Segment Start: Extracted data

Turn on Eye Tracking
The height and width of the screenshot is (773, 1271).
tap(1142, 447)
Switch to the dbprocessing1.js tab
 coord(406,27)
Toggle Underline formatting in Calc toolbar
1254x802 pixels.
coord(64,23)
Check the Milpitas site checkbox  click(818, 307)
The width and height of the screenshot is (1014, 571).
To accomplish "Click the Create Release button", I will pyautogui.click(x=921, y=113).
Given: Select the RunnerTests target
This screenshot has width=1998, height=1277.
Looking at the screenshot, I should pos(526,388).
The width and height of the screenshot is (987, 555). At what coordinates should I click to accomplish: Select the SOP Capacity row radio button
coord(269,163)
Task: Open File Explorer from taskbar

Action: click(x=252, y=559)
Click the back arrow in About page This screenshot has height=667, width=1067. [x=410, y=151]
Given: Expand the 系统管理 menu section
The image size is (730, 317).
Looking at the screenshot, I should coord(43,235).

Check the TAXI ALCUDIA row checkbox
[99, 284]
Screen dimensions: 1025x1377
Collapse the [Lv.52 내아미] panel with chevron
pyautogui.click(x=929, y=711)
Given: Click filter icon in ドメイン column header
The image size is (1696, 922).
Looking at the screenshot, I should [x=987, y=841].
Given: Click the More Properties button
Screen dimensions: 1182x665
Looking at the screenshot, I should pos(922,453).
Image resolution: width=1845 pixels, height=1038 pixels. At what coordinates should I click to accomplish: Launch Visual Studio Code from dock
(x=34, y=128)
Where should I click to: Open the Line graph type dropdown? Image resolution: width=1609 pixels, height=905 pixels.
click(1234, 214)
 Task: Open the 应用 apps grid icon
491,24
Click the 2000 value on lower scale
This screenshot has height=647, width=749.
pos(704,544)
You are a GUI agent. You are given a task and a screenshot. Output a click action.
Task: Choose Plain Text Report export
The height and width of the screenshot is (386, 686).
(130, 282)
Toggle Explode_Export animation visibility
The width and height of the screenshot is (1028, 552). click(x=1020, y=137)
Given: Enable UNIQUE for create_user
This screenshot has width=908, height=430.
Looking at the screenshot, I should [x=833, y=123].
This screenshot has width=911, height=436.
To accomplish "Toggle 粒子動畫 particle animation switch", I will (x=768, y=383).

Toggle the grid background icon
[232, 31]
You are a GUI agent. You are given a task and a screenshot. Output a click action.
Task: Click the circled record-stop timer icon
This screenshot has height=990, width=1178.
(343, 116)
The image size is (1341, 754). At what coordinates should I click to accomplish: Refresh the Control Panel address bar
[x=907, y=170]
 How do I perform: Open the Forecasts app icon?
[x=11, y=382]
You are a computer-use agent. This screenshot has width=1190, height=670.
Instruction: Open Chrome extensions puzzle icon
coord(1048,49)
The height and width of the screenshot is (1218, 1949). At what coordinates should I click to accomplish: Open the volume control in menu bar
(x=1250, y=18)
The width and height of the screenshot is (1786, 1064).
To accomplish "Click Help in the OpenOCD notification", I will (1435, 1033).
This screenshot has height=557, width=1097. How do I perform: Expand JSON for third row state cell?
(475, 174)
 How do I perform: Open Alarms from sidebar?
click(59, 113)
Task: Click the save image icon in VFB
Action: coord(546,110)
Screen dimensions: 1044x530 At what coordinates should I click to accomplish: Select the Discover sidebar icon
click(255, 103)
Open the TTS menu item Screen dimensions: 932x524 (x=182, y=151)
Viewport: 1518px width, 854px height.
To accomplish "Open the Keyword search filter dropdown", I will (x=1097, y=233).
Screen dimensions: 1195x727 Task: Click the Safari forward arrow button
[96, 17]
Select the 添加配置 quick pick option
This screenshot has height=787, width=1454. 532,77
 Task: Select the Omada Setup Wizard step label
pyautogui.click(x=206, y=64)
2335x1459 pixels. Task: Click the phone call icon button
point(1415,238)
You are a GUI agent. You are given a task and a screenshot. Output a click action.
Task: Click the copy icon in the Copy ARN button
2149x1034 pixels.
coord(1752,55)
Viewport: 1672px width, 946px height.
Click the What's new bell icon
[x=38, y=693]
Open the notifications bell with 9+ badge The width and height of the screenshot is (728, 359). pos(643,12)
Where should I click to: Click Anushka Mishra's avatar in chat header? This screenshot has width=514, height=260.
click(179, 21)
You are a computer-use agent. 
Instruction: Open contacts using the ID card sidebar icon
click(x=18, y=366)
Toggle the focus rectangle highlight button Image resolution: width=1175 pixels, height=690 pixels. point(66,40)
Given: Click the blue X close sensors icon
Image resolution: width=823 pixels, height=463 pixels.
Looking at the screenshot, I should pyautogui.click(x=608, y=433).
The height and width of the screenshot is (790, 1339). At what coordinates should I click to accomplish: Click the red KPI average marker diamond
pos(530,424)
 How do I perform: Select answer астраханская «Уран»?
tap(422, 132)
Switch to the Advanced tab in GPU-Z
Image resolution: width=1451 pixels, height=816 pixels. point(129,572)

Segment End: Extracted data

* About this task
What lines in the entries above hold "Viewport"? Copy every one.

* Task solution
Viewport: 1518px width, 854px height.
Viewport: 1672px width, 946px height.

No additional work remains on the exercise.